:: GIVEN PROBLEM ::
Copy the material below, replacing "Screen dimensions" with "Display size" and leaving every other part unchanged.

:: INPUT ::
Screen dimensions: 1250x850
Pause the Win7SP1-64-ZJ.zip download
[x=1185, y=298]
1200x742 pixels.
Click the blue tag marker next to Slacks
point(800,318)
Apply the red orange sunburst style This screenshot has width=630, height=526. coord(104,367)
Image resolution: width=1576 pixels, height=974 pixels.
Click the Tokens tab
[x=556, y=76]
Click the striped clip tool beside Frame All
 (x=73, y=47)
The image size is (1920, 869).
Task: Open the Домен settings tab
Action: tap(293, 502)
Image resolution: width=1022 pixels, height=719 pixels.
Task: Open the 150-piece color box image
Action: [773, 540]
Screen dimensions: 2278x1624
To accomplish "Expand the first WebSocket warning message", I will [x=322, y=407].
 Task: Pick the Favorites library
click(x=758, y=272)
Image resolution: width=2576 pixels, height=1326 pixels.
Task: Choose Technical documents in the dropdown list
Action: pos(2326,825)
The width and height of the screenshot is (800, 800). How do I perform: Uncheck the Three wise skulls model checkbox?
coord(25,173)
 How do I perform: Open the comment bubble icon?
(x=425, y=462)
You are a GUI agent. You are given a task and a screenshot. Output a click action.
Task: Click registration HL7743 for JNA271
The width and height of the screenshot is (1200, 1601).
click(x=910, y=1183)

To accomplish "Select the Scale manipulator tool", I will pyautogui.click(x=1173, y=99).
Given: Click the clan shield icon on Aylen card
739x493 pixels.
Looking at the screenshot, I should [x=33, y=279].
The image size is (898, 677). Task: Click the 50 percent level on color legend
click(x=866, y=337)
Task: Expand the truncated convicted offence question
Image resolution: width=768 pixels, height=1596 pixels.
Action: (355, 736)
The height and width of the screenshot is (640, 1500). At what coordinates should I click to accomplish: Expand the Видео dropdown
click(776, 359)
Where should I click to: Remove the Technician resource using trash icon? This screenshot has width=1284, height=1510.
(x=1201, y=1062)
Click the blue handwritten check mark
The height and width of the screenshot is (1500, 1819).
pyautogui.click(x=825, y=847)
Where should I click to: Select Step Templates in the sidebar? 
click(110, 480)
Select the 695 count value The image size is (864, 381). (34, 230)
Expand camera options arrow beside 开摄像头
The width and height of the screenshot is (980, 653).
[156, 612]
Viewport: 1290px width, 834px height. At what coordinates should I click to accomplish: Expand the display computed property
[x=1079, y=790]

:: TASK SOLUTION ::
Display size: 1250x850
Pause the Win7SP1-64-ZJ.zip download
[x=1185, y=298]
1200x742 pixels.
Click the blue tag marker next to Slacks
point(800,318)
Apply the red orange sunburst style This screenshot has width=630, height=526. coord(104,367)
Image resolution: width=1576 pixels, height=974 pixels.
Click the Tokens tab
[x=556, y=76]
Click the striped clip tool beside Frame All
 (x=73, y=47)
The image size is (1920, 869).
Task: Open the Домен settings tab
Action: tap(293, 502)
Image resolution: width=1022 pixels, height=719 pixels.
Task: Open the 150-piece color box image
Action: [773, 540]
Display size: 2278x1624
To accomplish "Expand the first WebSocket warning message", I will [x=322, y=407].
 Task: Pick the Favorites library
click(x=758, y=272)
Image resolution: width=2576 pixels, height=1326 pixels.
Task: Choose Technical documents in the dropdown list
Action: pos(2326,825)
The width and height of the screenshot is (800, 800). How do I perform: Uncheck the Three wise skulls model checkbox?
coord(25,173)
 How do I perform: Open the comment bubble icon?
(x=425, y=462)
You are a GUI agent. You are given a task and a screenshot. Output a click action.
Task: Click registration HL7743 for JNA271
The width and height of the screenshot is (1200, 1601).
click(x=910, y=1183)

To accomplish "Select the Scale manipulator tool", I will pyautogui.click(x=1173, y=99).
Given: Click the clan shield icon on Aylen card
739x493 pixels.
Looking at the screenshot, I should [x=33, y=279].
The image size is (898, 677). Task: Click the 50 percent level on color legend
click(x=866, y=337)
Task: Expand the truncated convicted offence question
Image resolution: width=768 pixels, height=1596 pixels.
Action: (355, 736)
The height and width of the screenshot is (640, 1500). At what coordinates should I click to accomplish: Expand the Видео dropdown
click(776, 359)
Where should I click to: Remove the Technician resource using trash icon? This screenshot has width=1284, height=1510.
(x=1201, y=1062)
Click the blue handwritten check mark
The height and width of the screenshot is (1500, 1819).
pyautogui.click(x=825, y=847)
Where should I click to: Select Step Templates in the sidebar? 
click(110, 480)
Select the 695 count value The image size is (864, 381). (34, 230)
Expand camera options arrow beside 开摄像头
The width and height of the screenshot is (980, 653).
[156, 612]
Viewport: 1290px width, 834px height. At what coordinates should I click to accomplish: Expand the display computed property
[x=1079, y=790]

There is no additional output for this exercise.